-- start --
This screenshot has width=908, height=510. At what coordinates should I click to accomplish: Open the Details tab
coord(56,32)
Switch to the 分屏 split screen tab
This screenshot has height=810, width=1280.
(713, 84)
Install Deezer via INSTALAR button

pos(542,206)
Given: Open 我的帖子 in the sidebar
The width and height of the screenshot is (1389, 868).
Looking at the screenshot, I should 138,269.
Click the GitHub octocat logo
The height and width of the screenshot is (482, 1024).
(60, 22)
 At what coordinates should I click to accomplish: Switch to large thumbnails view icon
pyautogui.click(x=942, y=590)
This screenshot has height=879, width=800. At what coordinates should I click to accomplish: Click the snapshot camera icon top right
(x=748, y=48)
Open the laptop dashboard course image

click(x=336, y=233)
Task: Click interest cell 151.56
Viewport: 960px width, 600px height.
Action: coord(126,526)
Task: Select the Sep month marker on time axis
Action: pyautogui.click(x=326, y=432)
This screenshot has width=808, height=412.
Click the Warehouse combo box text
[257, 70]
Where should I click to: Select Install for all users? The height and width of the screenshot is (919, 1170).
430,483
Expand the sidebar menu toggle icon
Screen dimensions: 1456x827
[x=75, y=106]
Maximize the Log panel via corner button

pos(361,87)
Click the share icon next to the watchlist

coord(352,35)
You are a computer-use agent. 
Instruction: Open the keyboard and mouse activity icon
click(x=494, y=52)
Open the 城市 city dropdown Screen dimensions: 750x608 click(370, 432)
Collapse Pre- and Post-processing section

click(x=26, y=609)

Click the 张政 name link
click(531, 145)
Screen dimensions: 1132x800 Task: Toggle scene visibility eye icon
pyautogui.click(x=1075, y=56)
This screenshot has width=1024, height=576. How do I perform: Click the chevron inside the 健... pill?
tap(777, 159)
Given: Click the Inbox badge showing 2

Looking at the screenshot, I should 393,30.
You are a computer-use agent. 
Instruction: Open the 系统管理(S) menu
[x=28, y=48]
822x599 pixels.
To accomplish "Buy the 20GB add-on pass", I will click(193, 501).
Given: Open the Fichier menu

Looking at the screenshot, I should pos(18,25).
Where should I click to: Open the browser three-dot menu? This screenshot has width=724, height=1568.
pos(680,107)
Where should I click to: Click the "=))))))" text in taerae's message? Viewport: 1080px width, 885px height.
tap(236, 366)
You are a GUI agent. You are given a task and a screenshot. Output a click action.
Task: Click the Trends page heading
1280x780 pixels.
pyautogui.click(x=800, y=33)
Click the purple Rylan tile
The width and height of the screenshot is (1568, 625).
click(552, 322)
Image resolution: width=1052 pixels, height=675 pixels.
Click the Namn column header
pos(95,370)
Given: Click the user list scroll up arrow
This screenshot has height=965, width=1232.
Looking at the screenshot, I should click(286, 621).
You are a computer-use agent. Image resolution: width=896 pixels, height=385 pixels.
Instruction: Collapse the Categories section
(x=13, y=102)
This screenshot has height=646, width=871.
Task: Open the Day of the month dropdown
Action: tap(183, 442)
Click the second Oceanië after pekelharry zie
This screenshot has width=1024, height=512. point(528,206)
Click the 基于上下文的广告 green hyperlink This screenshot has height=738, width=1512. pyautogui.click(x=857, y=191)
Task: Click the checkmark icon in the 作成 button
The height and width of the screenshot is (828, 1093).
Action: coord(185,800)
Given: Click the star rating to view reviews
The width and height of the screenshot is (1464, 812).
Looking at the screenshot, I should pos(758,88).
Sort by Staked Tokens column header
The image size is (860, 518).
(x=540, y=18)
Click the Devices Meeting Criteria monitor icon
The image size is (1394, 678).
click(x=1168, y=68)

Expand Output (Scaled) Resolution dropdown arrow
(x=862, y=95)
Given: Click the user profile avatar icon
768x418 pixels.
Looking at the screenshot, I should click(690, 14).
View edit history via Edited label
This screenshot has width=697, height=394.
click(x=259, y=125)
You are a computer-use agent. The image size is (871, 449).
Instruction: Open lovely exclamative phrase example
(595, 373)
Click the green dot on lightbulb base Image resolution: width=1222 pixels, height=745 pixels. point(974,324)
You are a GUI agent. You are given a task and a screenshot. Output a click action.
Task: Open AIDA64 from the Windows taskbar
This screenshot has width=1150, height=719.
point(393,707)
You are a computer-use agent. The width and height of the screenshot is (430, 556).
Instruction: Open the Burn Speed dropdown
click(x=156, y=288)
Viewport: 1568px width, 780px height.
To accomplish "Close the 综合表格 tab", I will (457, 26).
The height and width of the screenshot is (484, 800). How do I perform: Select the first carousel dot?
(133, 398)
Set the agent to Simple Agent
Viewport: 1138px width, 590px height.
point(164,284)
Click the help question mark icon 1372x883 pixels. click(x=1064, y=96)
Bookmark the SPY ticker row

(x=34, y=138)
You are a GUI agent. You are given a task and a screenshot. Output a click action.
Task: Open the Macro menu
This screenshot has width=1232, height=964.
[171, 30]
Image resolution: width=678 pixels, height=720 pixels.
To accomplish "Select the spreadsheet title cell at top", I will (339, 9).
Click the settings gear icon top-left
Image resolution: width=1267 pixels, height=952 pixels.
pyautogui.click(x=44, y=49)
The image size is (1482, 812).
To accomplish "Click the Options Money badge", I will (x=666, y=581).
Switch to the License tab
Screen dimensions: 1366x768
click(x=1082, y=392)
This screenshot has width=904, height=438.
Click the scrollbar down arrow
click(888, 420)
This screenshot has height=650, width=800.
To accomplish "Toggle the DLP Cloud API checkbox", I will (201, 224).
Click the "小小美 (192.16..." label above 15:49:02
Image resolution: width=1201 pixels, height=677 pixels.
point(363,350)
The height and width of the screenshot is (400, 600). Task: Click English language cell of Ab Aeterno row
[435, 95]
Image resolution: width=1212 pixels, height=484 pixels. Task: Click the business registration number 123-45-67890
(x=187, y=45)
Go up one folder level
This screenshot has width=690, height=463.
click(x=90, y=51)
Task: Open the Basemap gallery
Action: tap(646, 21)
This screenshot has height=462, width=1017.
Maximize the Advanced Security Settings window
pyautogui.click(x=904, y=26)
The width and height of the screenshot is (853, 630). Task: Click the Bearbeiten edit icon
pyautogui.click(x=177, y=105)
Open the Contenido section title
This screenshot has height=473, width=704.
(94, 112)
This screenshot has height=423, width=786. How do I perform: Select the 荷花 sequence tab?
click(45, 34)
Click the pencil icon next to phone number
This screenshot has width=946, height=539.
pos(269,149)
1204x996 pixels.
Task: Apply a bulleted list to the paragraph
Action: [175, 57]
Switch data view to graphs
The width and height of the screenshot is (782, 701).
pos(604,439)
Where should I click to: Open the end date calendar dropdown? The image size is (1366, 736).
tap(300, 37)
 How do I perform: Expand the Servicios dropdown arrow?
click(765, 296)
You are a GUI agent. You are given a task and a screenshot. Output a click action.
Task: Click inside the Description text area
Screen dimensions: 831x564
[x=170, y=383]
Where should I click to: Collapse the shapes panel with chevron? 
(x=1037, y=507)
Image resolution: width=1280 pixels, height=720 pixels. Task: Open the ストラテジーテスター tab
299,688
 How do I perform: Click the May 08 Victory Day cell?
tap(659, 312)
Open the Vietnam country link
-- end --
● Short task:
Reproduce the listing above word for word, starting with the line that contains "This screenshot has height=462, width=1017." and going on through the line that contains "Action: [175, 57]", with both of those lines included.

● The output:
This screenshot has height=462, width=1017.
Maximize the Advanced Security Settings window
pyautogui.click(x=904, y=26)
The width and height of the screenshot is (853, 630). Task: Click the Bearbeiten edit icon
pyautogui.click(x=177, y=105)
Open the Contenido section title
This screenshot has height=473, width=704.
(94, 112)
This screenshot has height=423, width=786. How do I perform: Select the 荷花 sequence tab?
click(45, 34)
Click the pencil icon next to phone number
This screenshot has width=946, height=539.
pos(269,149)
1204x996 pixels.
Task: Apply a bulleted list to the paragraph
Action: [175, 57]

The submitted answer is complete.